In Foresters, Borders, and Bark Beetles: The Future of Europe’s Last Primeval Forest we encounter foresters, scientists (one an eccentric aristocrat), a “man of the forest,” and activists. Each of four core chapters focuses on one of these figures, usually through a single person, and through their varied commitments to Białowieża, an ancient forest in eastern Poland at the border with Belarus. Eunice Blavascunas weaves the stories of these individuals with the historical background of the region, with attention especially to tensions—around class and national identity—in the post-Communist era. Blavascunas’s ethnographic research took place over more than two decades, so she has had a front row to the dramatic changes at the end of the twentieth century and in the first years of the twenty-first. Through her, we meet Simona Kossak, who kept a pet boar and argued for the rights of animals within the forest, and also the “post-peasant” Leszek, who declares himself so much a man of the forest that he could be dropped into it anywhere and know exactly where he is. For all Leszek’s claims about his intimate knowledge of Białowieża, however, Blavascunas has trouble getting him into the forest. And like Leszek, who seems to talk more about the forest than spend time within it, for much of the book Blavascunas keeps to the margins of “Europe’s last primeval forest.” I found myself a little frustrated that we didn’t get to know the mushroom, woodpeckers, bison (!) and Norway spruce better; the forest itself disappears against what it means for humans. The forest’s nonhuman claimants come to the fore in the sixth chapter: the spread of the bark beetle has led to confrontations over what the human response should be. For nationalists, “heavily logging Białowieża under the pretext of a bark beetle outbreak became a way to challenge the supremacy of the European Union and secular environmental activists” (154). On the other hand, for environmental activists “the bark beetle was a rewilding agent that let conservationists tell a forest narrative to counter the circulation of nationalist narratives” (167). As this drama unfolds, it becomes clear how the stories of the various stakeholders from the previous chapters come together in the present—and that environmental interventions depend on whose narrative about place is deemed most persuasive.

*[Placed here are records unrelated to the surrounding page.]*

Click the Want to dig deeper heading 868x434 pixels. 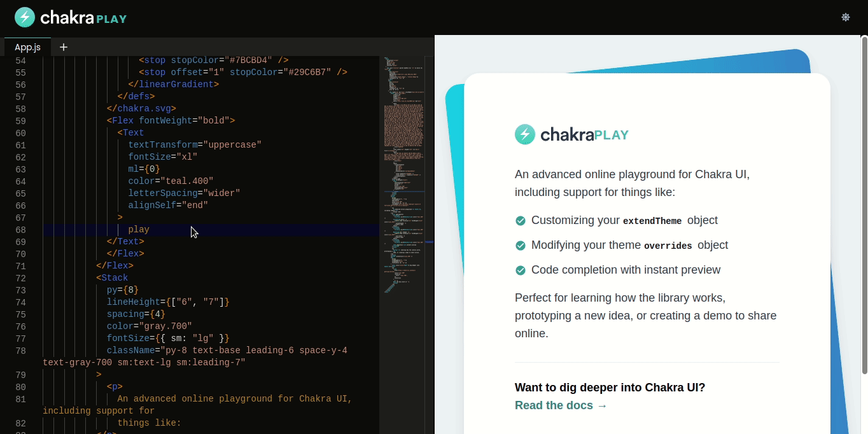pos(610,388)
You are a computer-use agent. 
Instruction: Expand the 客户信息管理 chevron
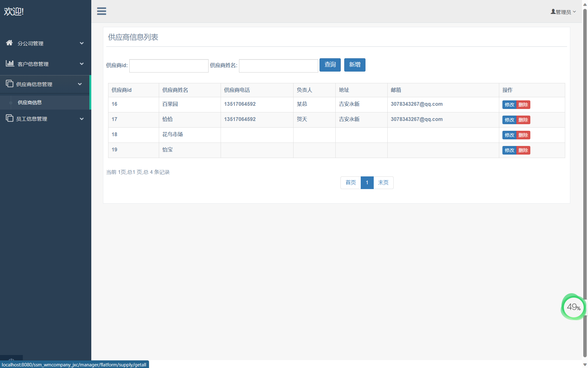point(82,64)
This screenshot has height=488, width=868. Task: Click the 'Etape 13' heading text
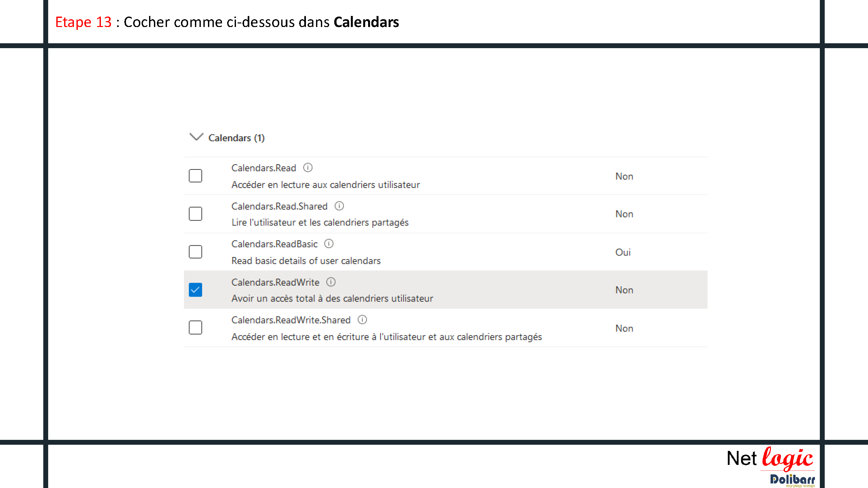(x=83, y=22)

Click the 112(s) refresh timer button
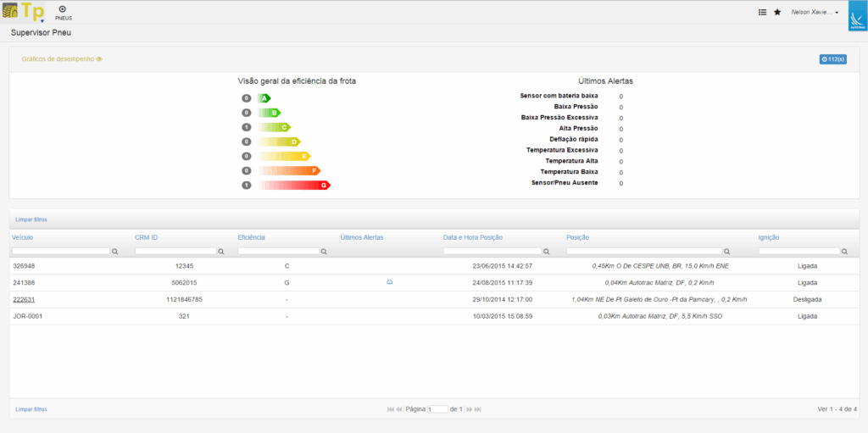point(832,59)
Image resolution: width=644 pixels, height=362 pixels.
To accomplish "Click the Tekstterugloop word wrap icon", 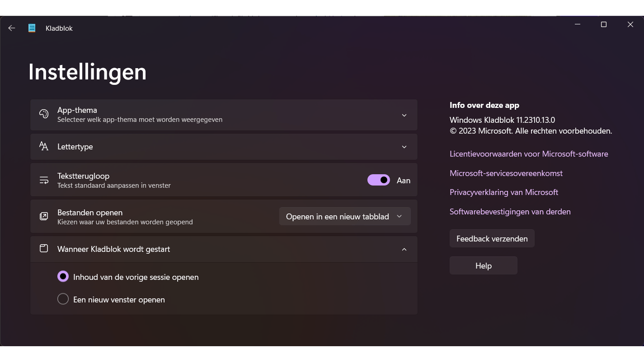I will [44, 180].
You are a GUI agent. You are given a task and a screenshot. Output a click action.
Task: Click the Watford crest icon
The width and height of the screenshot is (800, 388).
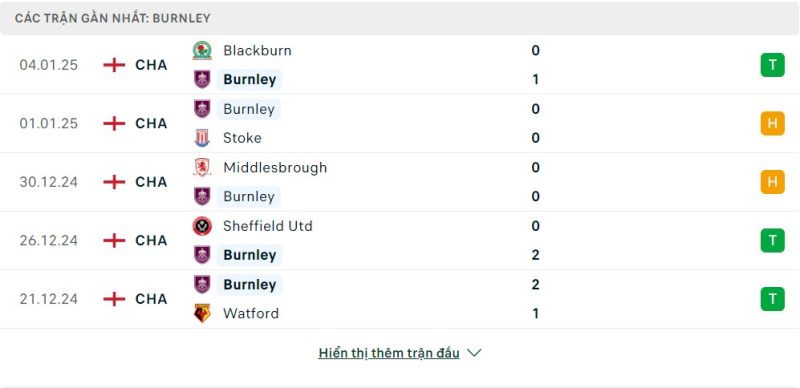202,313
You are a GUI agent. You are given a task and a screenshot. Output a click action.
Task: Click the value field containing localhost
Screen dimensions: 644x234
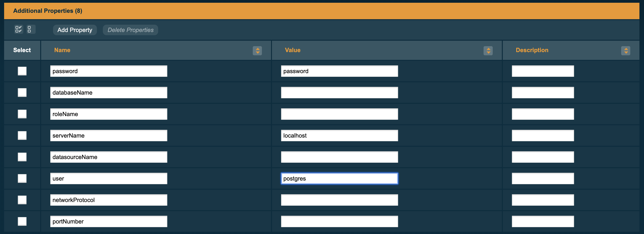(x=339, y=136)
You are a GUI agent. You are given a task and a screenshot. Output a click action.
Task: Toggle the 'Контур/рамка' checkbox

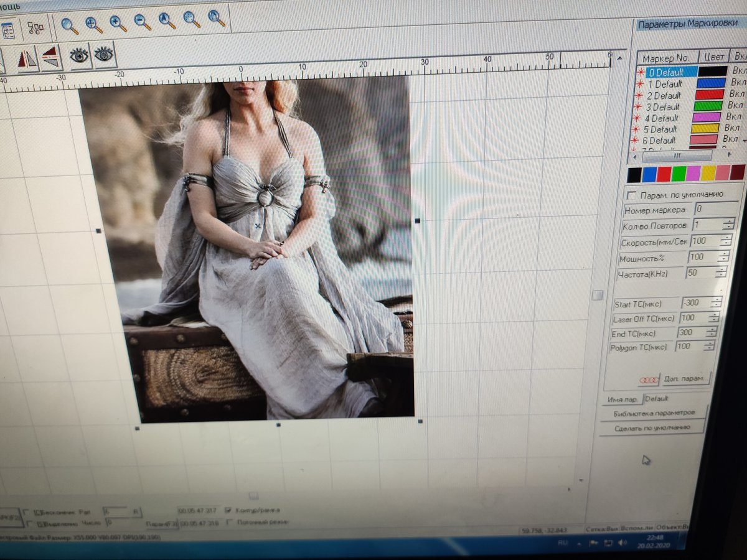228,510
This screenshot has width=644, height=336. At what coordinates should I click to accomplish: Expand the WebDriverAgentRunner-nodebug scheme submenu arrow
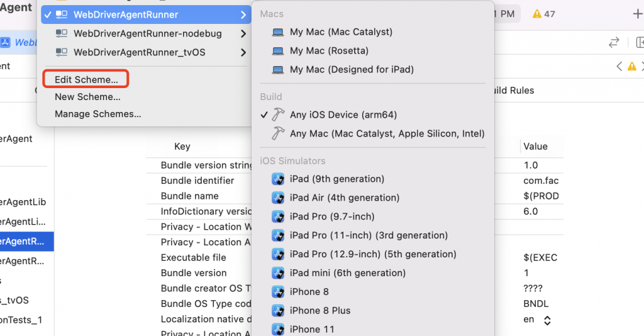pos(243,33)
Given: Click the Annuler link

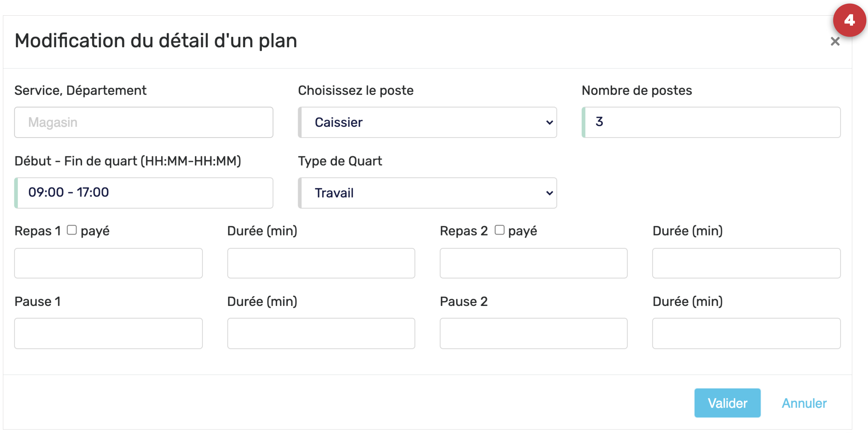Looking at the screenshot, I should 804,403.
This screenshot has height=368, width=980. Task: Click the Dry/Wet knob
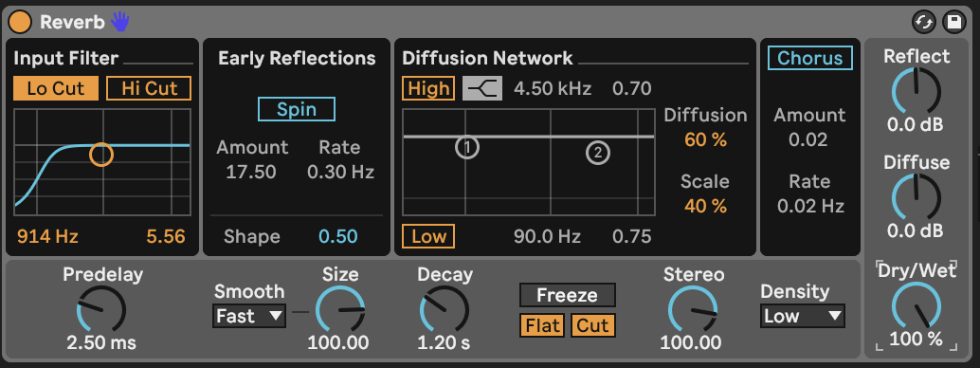coord(916,307)
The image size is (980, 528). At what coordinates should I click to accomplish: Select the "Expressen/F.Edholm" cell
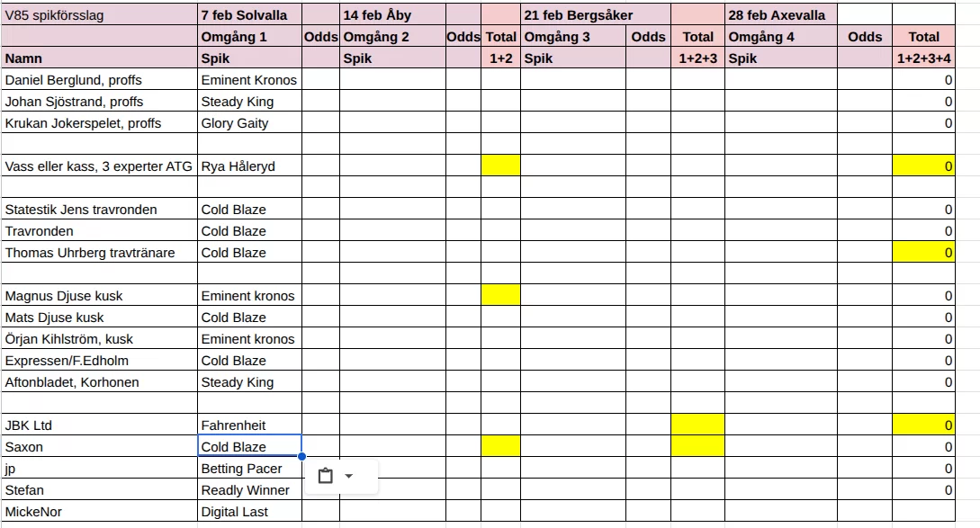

I’m interested in how religious commitments influence views of nonhuman animals and plantlife, and although Blavascunas rightly centers political and ideological views in telling the story of Białowieża, the divide between Catholicism and Orthodox Christianity is also a shaping force. Perhaps more significant is the difference between a view of the forest as having its own agency and a view that instead sees at as created for human use. As an example of the latter, Blavascunas quotes a Catholic priest as characterizing the activists as working to “radically negate God as the creator of Poland, Poles and Polish women, animals, and plants” (172). The other side asserts that “the forest must be freed to become to what it will” (168), even if that means change that runs counter to what humans might want.
In the introduction, Blavascunas characterizes Białowieża as “both pristine and imperiled, ‘already ruined’ and the best hope for knowing a ‘wild’ European forest” (8). This description, especially the first part, strikes me as true for many forests in other places. Moreover, what Blavascunas has shown very effectively is that perceptions of nature (as pristine, imperiled, ruined, wild) are deeply embedded in human histories and political identities.